| What you are asked to do |
Rewrite the lines from the one containing "Pick the 2.75" through the last line, inclusive, replacing "screenshot" with "image" and leaving everything else unchanged.

| Dataset excerpts |

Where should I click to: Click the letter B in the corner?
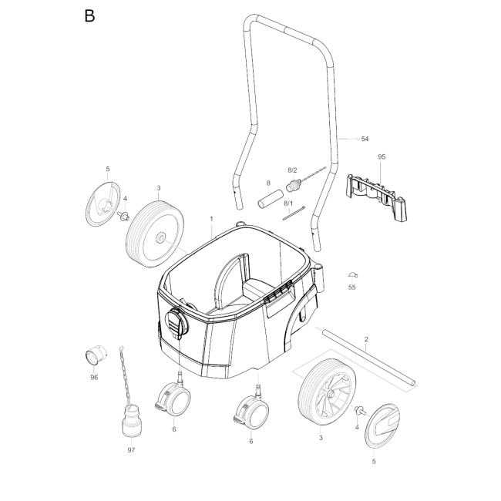pos(89,15)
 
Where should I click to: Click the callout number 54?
pos(365,139)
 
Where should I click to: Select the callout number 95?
pos(382,156)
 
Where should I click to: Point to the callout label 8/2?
pos(292,170)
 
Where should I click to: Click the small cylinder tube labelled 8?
pos(271,200)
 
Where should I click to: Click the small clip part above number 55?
pos(352,275)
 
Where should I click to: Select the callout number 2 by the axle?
pos(366,339)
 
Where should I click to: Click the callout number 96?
pos(94,378)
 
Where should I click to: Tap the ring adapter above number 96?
pos(96,355)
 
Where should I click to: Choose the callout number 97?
pos(131,450)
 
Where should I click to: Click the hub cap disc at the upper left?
pos(103,204)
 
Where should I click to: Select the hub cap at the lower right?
pos(382,425)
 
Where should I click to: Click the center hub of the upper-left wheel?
pos(160,237)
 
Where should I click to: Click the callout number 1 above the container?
pos(211,219)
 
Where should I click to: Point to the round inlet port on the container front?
pos(177,322)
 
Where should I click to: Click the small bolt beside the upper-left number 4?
pos(123,215)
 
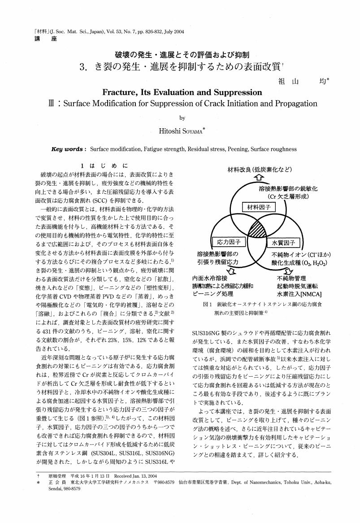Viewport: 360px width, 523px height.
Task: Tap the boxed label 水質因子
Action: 283,243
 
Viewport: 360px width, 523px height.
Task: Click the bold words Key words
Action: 69,149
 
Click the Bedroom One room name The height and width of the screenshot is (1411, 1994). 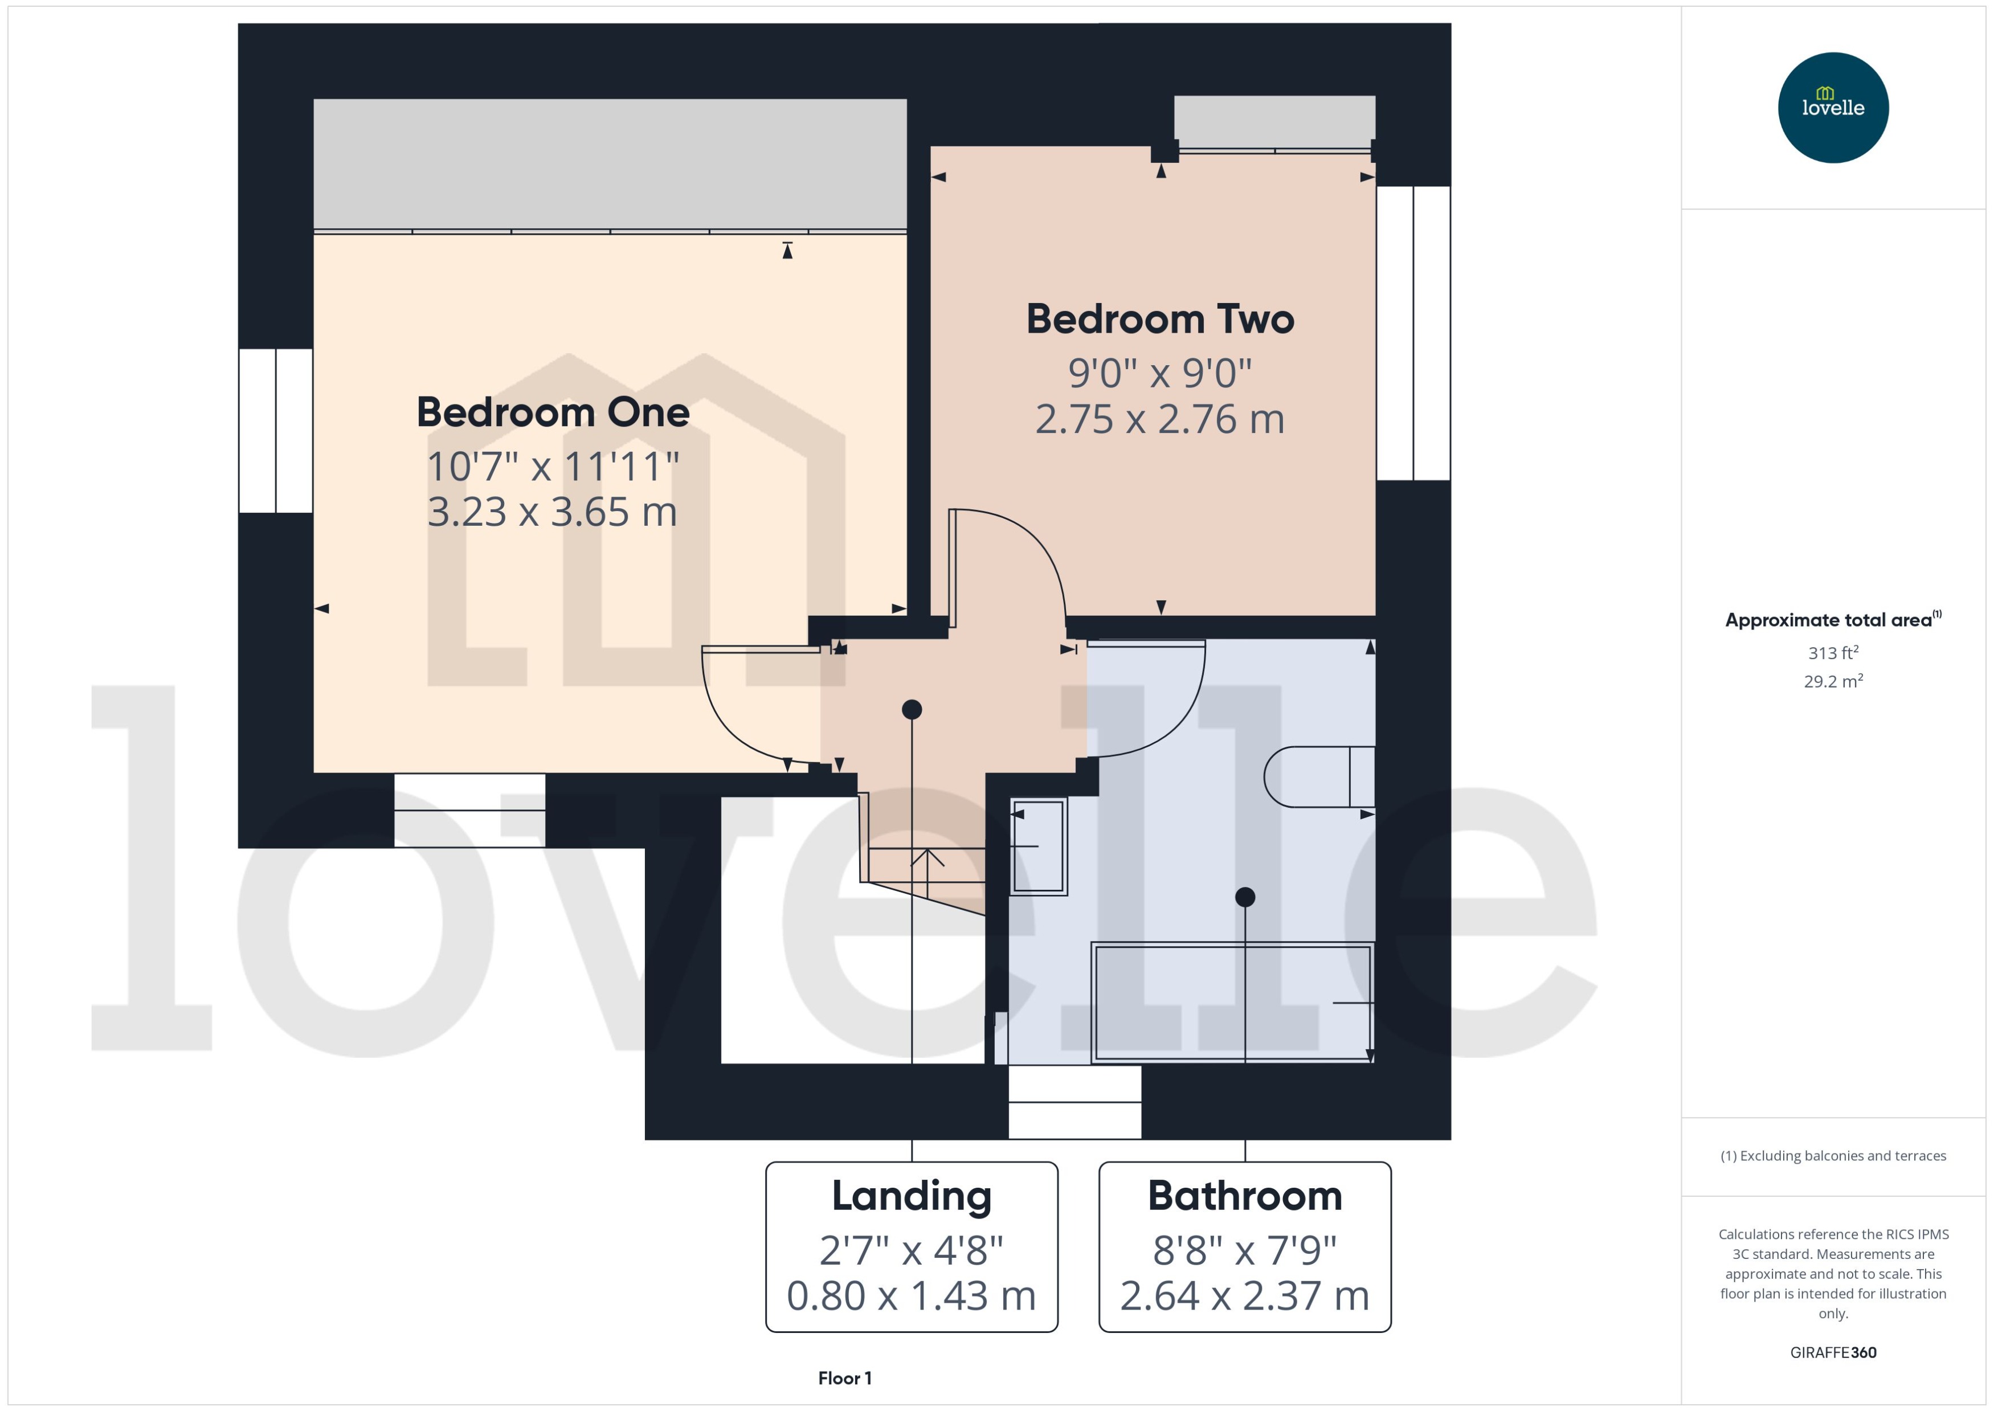[x=553, y=412]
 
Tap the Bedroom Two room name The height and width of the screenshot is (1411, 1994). [x=1160, y=319]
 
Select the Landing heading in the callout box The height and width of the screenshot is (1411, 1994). [x=912, y=1196]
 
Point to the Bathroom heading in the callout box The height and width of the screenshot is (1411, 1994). [x=1244, y=1196]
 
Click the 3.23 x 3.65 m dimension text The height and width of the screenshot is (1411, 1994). [x=553, y=512]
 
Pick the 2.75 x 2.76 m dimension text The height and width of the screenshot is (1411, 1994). [x=1160, y=420]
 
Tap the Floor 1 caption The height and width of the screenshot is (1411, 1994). [x=844, y=1378]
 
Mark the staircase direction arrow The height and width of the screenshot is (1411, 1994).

| Finished answer |
Pick the 2.75 x 2.76 m dimension text The height and width of the image is (1411, 1994). [x=1160, y=420]
 
Tap the Floor 1 caption The height and width of the image is (1411, 1994). [x=844, y=1378]
 
Mark the staircase direction arrow The height and width of the image is (1411, 1994).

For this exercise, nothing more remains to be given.